SUPPLIED DATA below:

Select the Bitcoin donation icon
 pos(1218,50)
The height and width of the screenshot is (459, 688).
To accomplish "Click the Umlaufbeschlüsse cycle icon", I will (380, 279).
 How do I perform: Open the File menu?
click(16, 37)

End of SUPPLIED DATA.
SUPPLIED DATA below:

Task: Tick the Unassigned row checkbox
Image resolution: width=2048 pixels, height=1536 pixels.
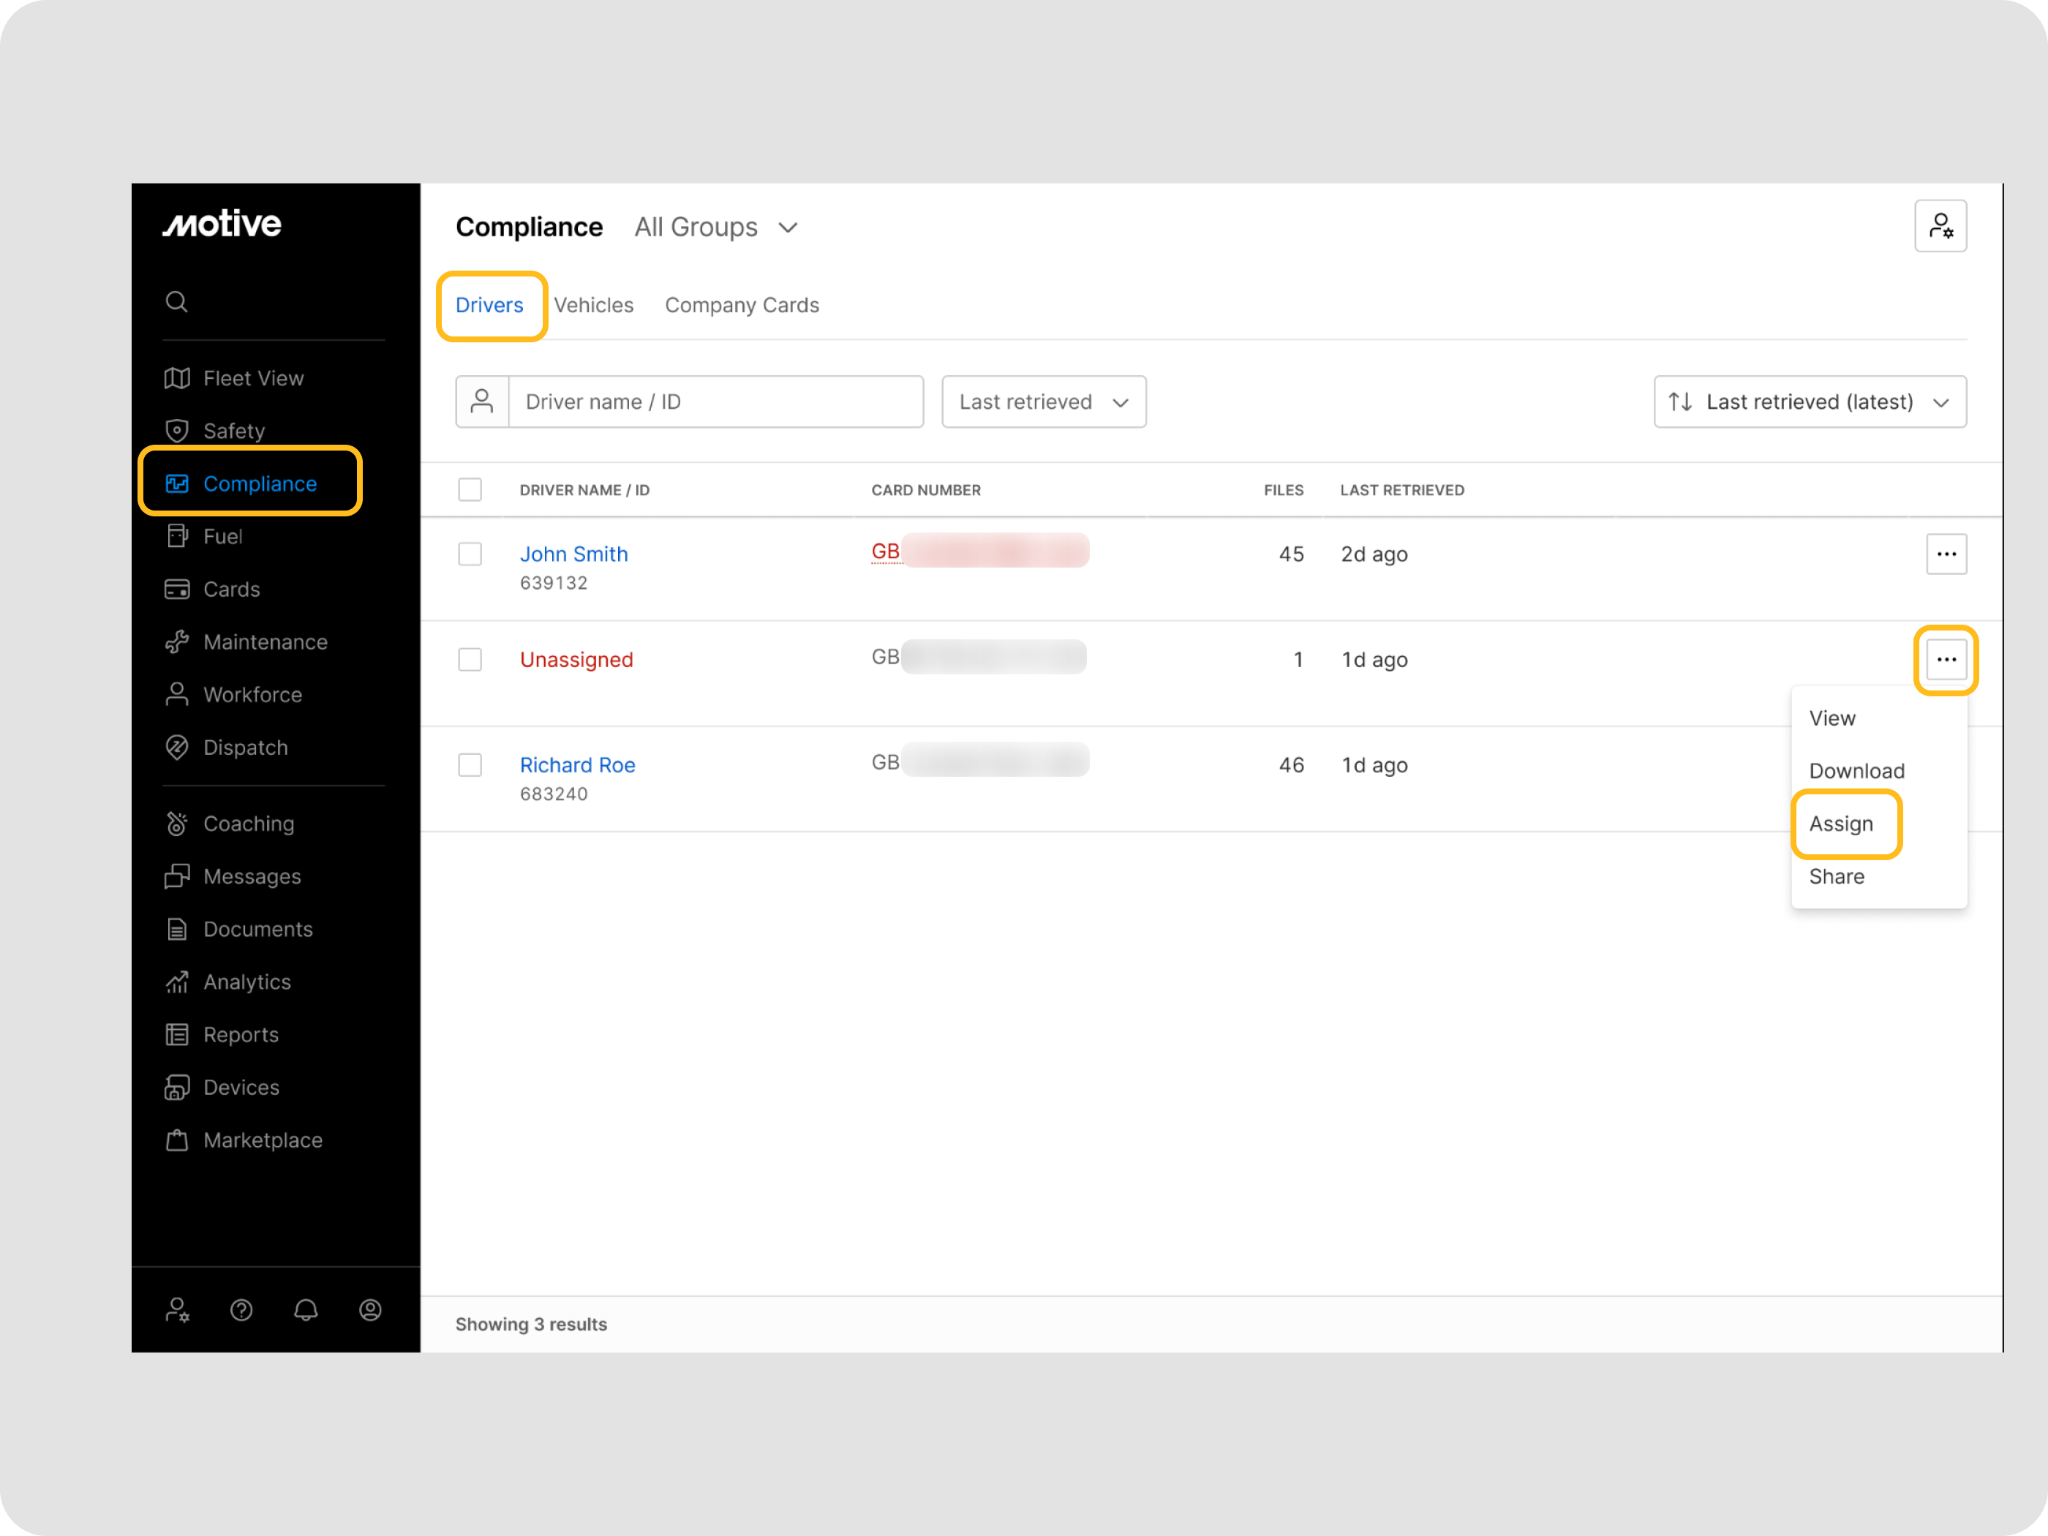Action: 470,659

End of SUPPLIED DATA.
SUPPLIED DATA below:

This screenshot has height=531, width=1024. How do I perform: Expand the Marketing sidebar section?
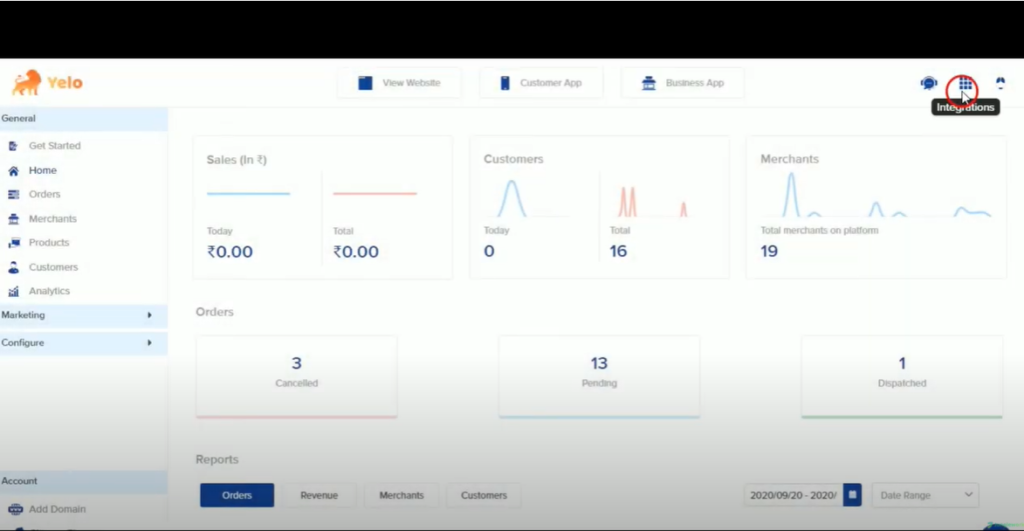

End of SUPPLIED DATA.

◆ WHAT YOU SHOULD DO
Search the records above for the string "screenshot". Copy every line that contains it.

◆ SOLUTION FOR THIS EXERCISE
The height and width of the screenshot is (459, 688).
This screenshot has height=531, width=1024. How do I perform: Expand the Marketing sidebar section?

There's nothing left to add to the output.